Zuerst ist Melzer aber einmal auf Urlaub. Ab dem 30. November wird es wieder ernst. Dann startet das Wintertraining. „Und erst ab da beginnt die Zusammenarbeit zwischen mir und Jürgen wirklich“, erläuterte Leitgeb. Er und Nyström würden ein genaues Trainingskonzept erarbeiten, die Vorbereitungszeit werde auf völlig neue Beine gestellt. Alle Bereich sollen verbessert werden, „aber vor allem beim Aufschlag sehe ich bei Jürgen noch viel Potenzial“.

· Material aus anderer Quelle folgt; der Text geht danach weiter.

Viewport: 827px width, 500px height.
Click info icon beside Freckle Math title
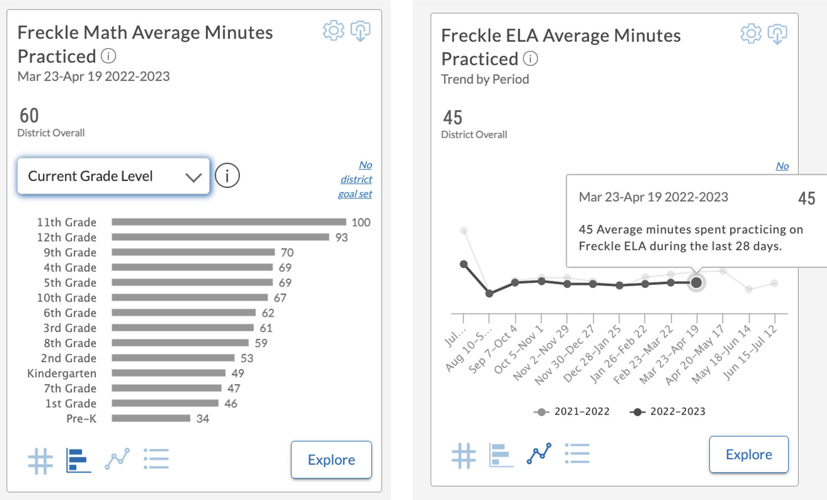point(109,56)
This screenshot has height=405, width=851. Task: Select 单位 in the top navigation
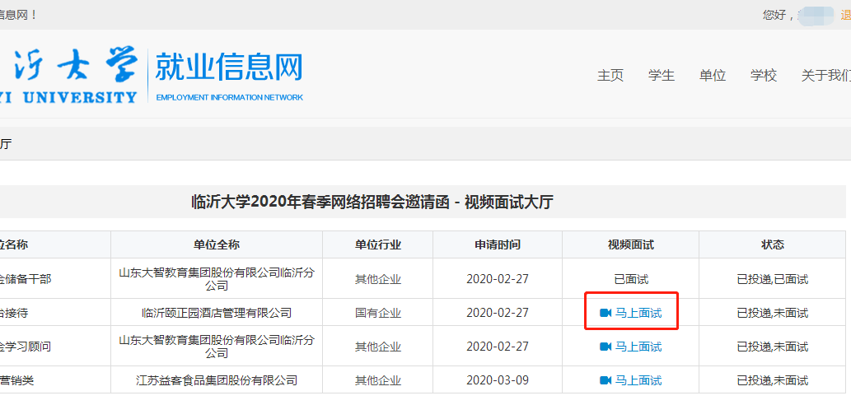tap(713, 75)
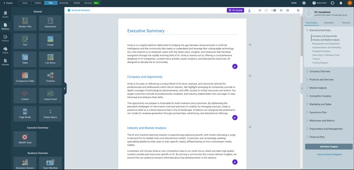Insert an Embed block
Viewport: 354px width, 170px height.
pos(25,95)
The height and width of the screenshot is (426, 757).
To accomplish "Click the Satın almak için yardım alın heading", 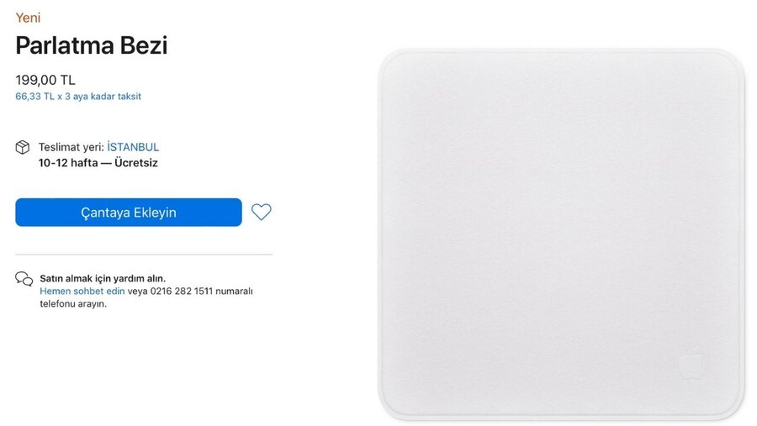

Parallelen zu Thomas Muster sieht Leitgeb übrigens auch. Beide sind Linkshänder. Und „so, wie Musters Karriere und seine Triumphe auf Eigeninitiativen beruht haben, basieren auch Jürgens Erfolge auf Eigeninitiativen“. Leitgeb glaubt nicht daran, dass der Österreichische Tennisverband in Zukunft neue, bessere Wege in der Nachwuchsarbeit beschreiten wird: „Würde der Verband aus Jürgens Erfolgen etwas mitnehmen wollen, hätte er das schon aus der Skoff/Muster-Zeit tun müssen.“
■Ronnie Leitgeb wurde am 13. Mai 1959 in Mödling geboren. Seit Juli 2009 ist der Tennis- und ausgebildete Mentaltrainer Jürgen Melzers Manager.

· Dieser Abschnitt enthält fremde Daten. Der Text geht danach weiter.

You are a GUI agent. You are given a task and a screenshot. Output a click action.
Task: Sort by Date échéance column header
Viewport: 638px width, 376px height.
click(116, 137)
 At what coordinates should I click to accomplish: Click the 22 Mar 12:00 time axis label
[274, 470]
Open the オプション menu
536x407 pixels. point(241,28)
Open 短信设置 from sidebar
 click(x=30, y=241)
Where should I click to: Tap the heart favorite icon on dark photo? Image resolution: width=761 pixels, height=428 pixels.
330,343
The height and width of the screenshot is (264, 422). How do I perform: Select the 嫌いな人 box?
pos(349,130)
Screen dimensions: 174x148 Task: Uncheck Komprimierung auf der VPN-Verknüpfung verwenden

■ Seine größten Erfolge feierte Leitgeb als Trainer von Thomas Muster. Unter seiner Führung gewann Muster die French Open 1995 und war für fünf Wochen die Nummer eins der Tenniswelt. Er betreute den Steirer bis zu seinem Karriereende 1999. Derzeit ist Leitgeb außerdem Trainer des Weltranglistensechsten Nikolaj Dawydenko (RUS).